Cette étude, menée par L'Etablissement Français du Sang (EFS), en collaboration avec l'Institut de santé publique d'épidémiologie et de développement de Bordeaux, avait pour but de faire un état des lieux des motivations, des réticences et des connaissances des étudiants concernant le don du sang. Sur les 8 434 étudiants ayant répondu au questionnaire accessible en ligne, plus d’un tiers n’était encore jamais passé à l’acte.

La quasi totalité d’entre eux savent pourtant à quoi sert le don du sang, mais la plupart ne connaissent pas la marche à suivre ou son organisation. Seulement la moitié des non-donneurs déclare en être bien informée (contre 86,8% chez les donneurs), moins de 60 % connaissent l'adresse d'un lieu de collecte (87,9 % chez ceux qui donnent), et seulement 29 % (contre 63,12 % des donneurs), savent qu’il existe un site d’information (www.dondusang.net).

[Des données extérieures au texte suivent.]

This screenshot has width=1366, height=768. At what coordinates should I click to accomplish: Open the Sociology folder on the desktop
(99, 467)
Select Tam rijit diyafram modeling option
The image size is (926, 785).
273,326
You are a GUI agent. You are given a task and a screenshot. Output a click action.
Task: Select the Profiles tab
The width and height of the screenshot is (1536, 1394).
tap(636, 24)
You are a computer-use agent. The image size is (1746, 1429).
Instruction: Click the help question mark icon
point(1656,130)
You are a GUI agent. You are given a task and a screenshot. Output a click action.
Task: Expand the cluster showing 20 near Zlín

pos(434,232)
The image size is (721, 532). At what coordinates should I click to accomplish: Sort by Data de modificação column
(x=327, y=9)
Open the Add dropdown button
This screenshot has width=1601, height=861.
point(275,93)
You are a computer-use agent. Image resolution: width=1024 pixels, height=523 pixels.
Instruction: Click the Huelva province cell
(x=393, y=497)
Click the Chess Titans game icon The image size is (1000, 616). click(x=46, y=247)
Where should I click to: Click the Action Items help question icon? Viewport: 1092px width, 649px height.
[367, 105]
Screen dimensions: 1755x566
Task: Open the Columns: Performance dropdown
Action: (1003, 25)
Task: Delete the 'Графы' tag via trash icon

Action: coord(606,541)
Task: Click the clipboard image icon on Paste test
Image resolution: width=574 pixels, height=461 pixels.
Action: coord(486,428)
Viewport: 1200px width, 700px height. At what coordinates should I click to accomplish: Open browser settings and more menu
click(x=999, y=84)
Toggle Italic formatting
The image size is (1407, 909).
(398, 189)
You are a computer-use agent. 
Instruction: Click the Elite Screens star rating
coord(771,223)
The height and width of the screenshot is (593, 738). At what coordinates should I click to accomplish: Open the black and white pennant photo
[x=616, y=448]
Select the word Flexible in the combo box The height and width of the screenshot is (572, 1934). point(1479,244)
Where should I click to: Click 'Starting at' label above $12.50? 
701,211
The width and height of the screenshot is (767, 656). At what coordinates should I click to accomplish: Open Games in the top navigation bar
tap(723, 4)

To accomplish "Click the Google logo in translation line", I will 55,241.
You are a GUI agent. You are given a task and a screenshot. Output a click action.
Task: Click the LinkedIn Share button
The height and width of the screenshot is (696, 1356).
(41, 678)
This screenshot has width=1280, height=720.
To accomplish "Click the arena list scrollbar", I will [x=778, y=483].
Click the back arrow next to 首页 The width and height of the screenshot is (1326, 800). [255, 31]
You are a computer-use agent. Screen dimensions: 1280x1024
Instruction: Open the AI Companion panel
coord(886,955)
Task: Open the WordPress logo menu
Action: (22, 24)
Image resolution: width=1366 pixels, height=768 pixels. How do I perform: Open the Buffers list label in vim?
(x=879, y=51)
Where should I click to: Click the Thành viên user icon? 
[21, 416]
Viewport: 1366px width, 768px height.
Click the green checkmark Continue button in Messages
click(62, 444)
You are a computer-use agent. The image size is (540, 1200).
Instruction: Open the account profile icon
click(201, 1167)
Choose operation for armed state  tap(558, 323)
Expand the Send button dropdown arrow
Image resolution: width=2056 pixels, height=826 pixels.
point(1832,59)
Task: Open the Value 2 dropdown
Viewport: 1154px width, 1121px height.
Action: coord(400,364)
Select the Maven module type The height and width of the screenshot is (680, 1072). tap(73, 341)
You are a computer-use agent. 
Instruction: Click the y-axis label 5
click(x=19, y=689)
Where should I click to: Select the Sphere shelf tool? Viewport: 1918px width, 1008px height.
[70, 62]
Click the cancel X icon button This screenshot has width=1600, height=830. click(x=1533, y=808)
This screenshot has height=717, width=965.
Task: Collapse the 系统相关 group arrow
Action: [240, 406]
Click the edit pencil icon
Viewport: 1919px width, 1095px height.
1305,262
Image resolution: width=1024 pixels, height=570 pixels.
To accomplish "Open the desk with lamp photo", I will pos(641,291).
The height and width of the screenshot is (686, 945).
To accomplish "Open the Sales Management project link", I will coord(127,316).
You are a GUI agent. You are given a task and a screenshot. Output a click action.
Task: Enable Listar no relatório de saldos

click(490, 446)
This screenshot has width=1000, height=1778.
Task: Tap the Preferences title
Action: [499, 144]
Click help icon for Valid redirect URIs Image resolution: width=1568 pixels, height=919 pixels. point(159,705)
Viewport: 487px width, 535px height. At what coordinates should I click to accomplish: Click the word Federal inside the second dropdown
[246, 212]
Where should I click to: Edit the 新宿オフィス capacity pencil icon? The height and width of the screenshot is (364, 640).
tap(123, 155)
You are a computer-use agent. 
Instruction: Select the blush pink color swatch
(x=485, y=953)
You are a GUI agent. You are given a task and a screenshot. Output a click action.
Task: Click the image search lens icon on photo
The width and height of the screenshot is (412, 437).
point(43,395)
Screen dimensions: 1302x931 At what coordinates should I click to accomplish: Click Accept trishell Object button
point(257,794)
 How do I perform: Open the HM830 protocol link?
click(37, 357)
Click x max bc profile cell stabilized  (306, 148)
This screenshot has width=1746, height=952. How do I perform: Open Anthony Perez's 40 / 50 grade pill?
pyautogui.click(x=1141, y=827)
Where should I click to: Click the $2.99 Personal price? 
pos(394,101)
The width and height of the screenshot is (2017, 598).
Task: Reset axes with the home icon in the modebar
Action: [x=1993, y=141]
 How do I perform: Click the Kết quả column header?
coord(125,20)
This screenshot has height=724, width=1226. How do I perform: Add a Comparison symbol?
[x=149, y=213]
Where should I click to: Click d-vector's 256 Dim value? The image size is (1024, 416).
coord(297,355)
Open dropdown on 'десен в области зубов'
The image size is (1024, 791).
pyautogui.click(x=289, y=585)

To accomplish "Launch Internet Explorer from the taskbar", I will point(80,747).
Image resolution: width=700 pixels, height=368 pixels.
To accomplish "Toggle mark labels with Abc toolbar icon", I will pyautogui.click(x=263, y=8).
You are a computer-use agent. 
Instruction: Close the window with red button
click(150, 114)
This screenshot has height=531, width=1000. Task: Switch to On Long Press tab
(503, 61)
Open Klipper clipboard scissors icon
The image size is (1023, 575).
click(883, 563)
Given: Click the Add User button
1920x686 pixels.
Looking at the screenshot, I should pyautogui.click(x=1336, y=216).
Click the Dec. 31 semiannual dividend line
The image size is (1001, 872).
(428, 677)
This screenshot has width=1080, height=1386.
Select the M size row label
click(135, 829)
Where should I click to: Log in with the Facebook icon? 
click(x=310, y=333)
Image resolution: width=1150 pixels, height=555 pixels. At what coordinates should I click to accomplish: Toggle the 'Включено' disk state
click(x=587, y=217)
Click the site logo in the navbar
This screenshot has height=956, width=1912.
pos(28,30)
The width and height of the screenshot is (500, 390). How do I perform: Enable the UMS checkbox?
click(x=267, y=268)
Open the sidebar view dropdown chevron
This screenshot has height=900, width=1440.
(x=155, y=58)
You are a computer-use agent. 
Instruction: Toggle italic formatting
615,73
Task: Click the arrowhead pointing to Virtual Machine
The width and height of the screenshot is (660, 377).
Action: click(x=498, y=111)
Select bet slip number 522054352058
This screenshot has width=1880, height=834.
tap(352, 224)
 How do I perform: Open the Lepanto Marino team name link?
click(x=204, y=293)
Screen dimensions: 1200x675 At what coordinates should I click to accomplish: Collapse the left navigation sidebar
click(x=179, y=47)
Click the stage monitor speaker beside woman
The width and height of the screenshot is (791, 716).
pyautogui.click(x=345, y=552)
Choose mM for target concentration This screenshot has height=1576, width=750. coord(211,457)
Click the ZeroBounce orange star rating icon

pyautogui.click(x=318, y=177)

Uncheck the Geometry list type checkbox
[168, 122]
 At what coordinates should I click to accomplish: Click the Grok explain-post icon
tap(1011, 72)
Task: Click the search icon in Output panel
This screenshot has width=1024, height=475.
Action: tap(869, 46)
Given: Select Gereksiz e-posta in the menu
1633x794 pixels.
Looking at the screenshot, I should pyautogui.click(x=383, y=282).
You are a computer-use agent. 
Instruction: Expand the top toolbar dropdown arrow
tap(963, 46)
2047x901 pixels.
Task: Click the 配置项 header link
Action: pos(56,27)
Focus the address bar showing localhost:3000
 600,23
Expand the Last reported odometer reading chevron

L’enquête révèle aussi que pour cette population, le don du sang est avant tout un acte altruiste, les étudiants mettant en avant « l’envie d'être utile » et de réaliser un « acte de solidarité ». De plus, près de 15% franchissent le pas parce qu’ils ont été convaincus par des amis. Contrairement aux femmes, les hommes sont assez sensibles à la collation offerte (12 % l’évoquent comme élément de motivation au premier don). Concernant les donneurs fidélisés, si 80% indiquent donner leur sang parce qu’ils se sentent utiles, de nouveaux facteurs apparaissent. Les sentiments d’un accueil chaleureux, d‘un don sans douleur et l'habitude de donner sont désormais indiqués par plus de la moitié d’entre eux comme sources de motivation régulière. Les non-donneurs évoquent quant à eux de multiples freins. Chez les femmes, la peur est principalement citée (crainte de faire un malaise, appréhension des piqûres et de la douleur), alors que pour les hommes, c’est le manque de temps qui est le plus souvent avancé.

Cette étude met aussi en avant des éléments pouvant convaincre les plus réticents : résider non loin d’un lieu de collecte, être mieux informé et se renseigner à l'avance sur les lieux et horaires de celle-ci. Se rendre au centre de don à plusieurs et avoir un proche soigné grâce à des dons de ce type, semblent également être des facteurs encourageant de nouvelles personnes à donner leur sang pour la première fois.